_Exercise requirements_:
Look through the records below and copy each line that includes the word "agent".

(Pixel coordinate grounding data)
• • • • • • •
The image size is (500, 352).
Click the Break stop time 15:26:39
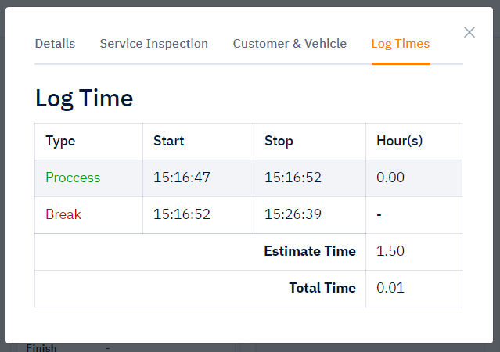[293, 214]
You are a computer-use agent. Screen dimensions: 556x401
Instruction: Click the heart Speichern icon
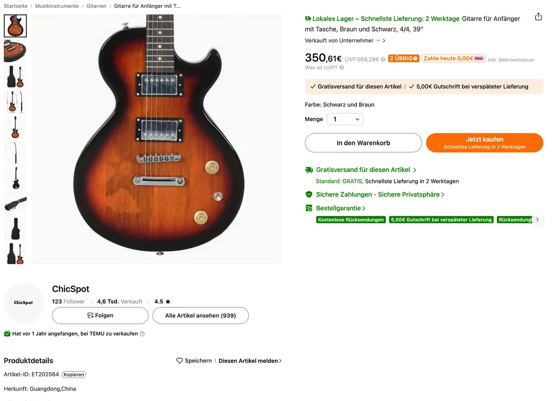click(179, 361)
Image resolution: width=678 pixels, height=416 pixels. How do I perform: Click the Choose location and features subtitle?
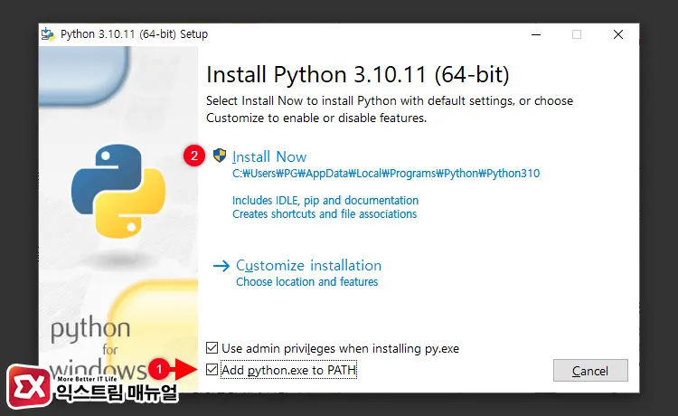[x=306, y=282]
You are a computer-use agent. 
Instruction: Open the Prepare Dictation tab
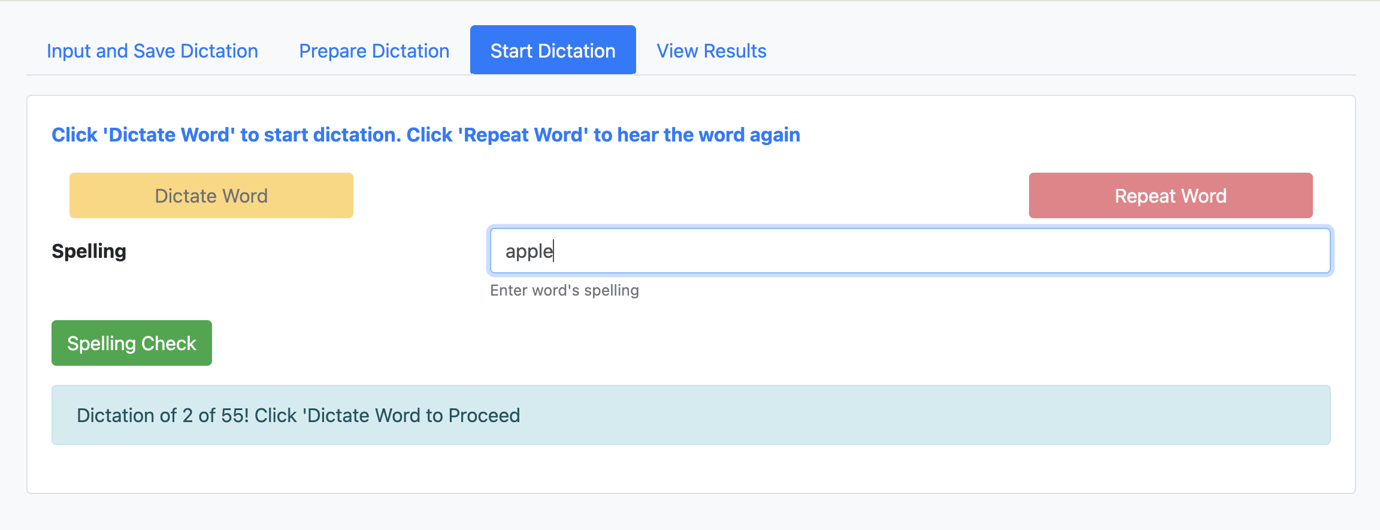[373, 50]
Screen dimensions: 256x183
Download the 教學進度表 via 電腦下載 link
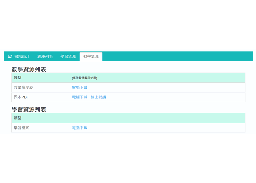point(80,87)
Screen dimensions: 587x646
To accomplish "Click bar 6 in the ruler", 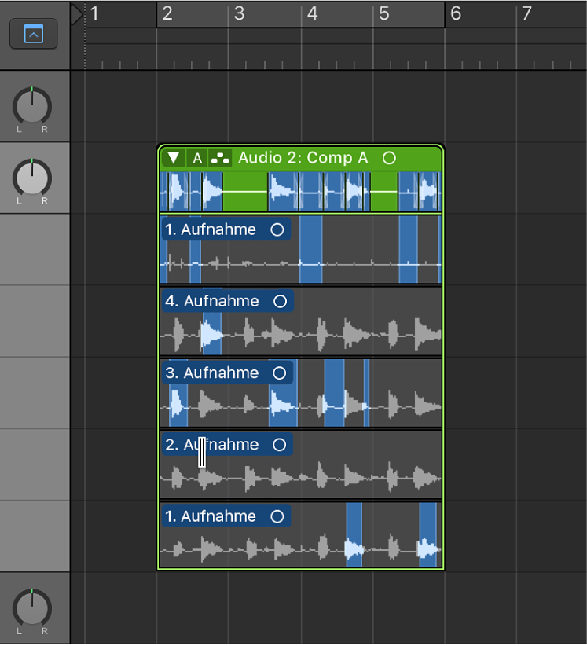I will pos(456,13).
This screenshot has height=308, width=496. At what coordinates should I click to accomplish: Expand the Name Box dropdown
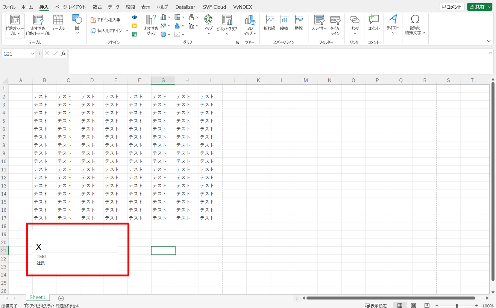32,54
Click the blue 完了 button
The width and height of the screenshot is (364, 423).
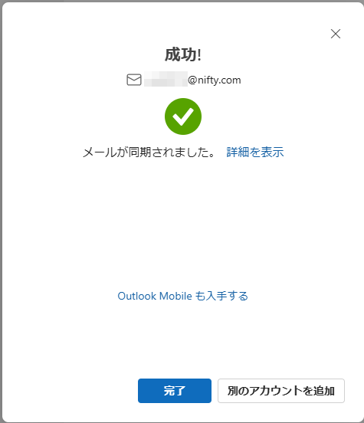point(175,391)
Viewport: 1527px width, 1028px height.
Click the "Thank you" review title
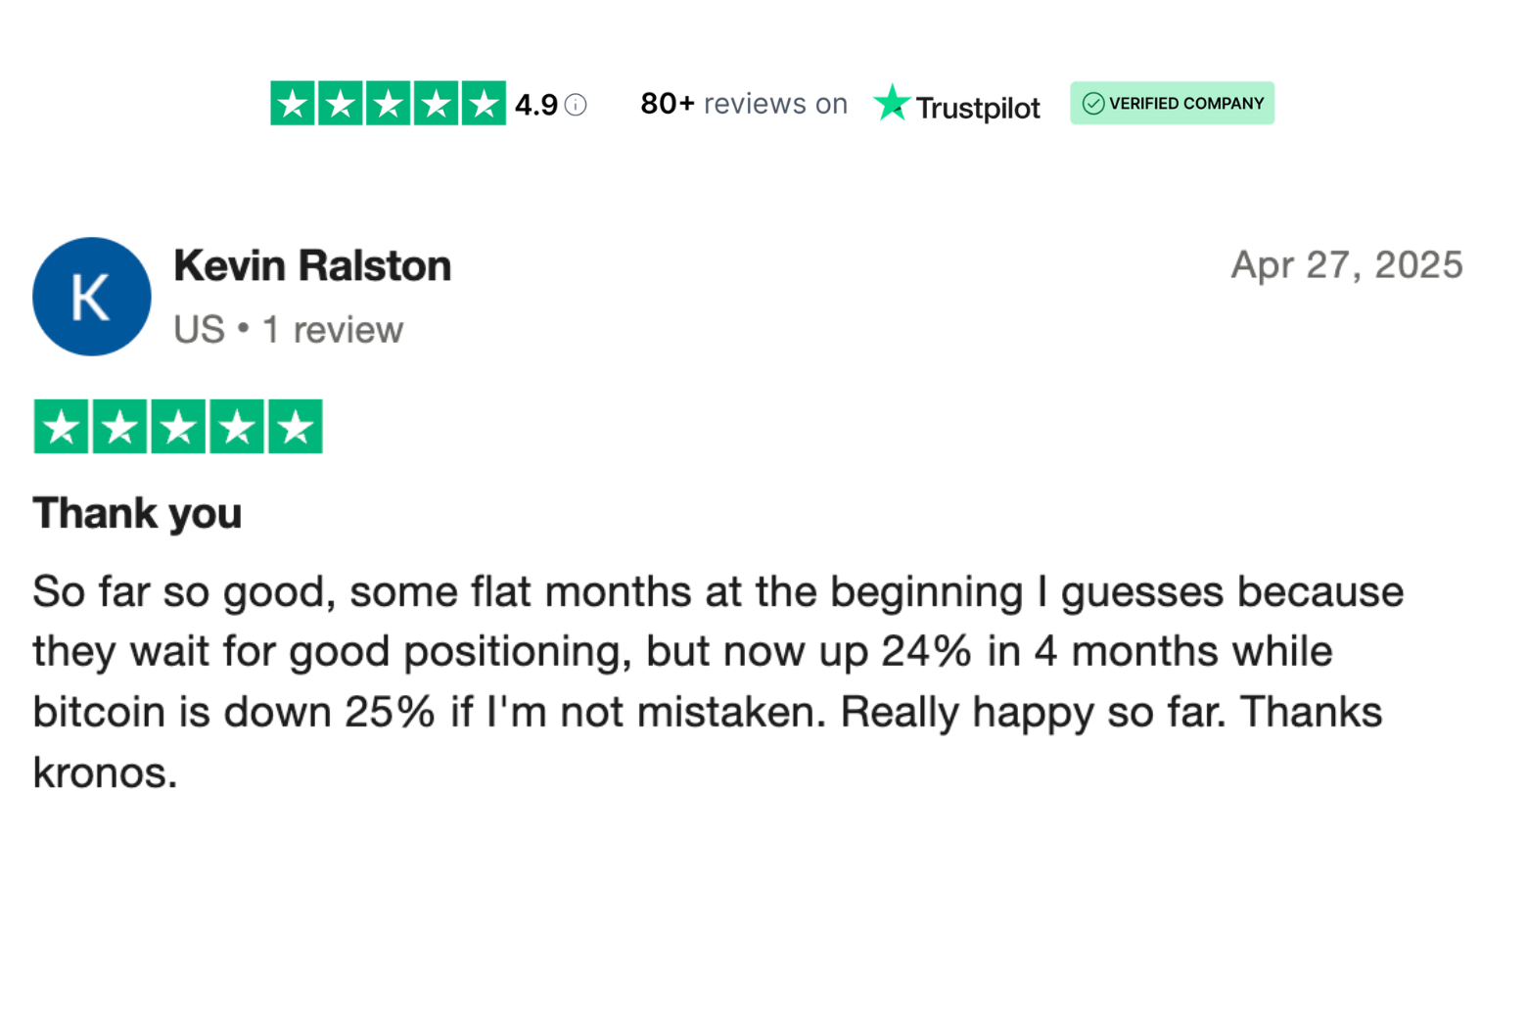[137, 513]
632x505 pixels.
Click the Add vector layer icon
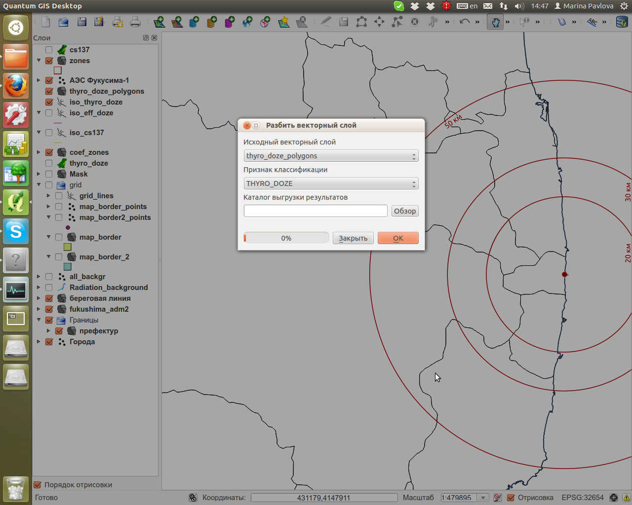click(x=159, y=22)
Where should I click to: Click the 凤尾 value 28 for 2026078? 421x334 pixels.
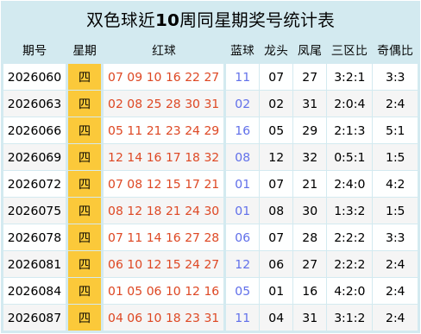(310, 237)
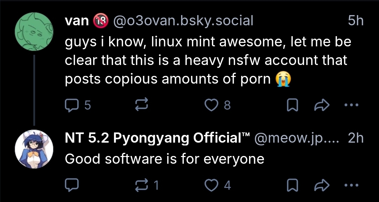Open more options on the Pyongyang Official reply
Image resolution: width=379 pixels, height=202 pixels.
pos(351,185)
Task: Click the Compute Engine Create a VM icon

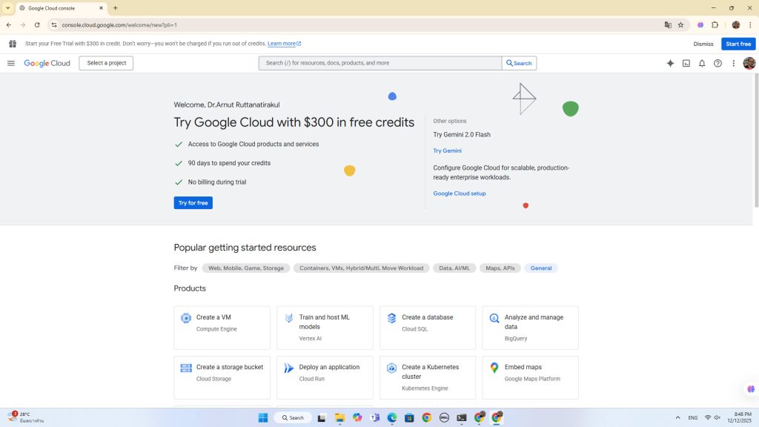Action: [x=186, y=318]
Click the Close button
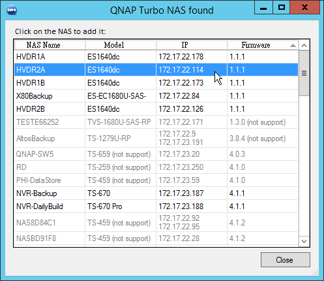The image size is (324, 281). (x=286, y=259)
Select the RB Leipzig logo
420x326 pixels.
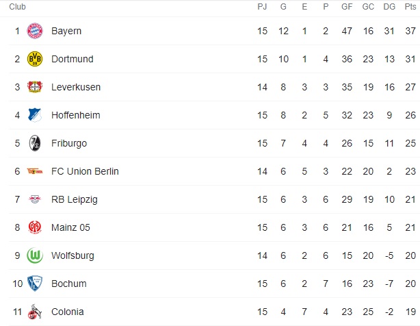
• • • • • • •
_Completed task_:
You are a computer-use agent. Screen dimensions: 556x401
You are a computer-use agent. 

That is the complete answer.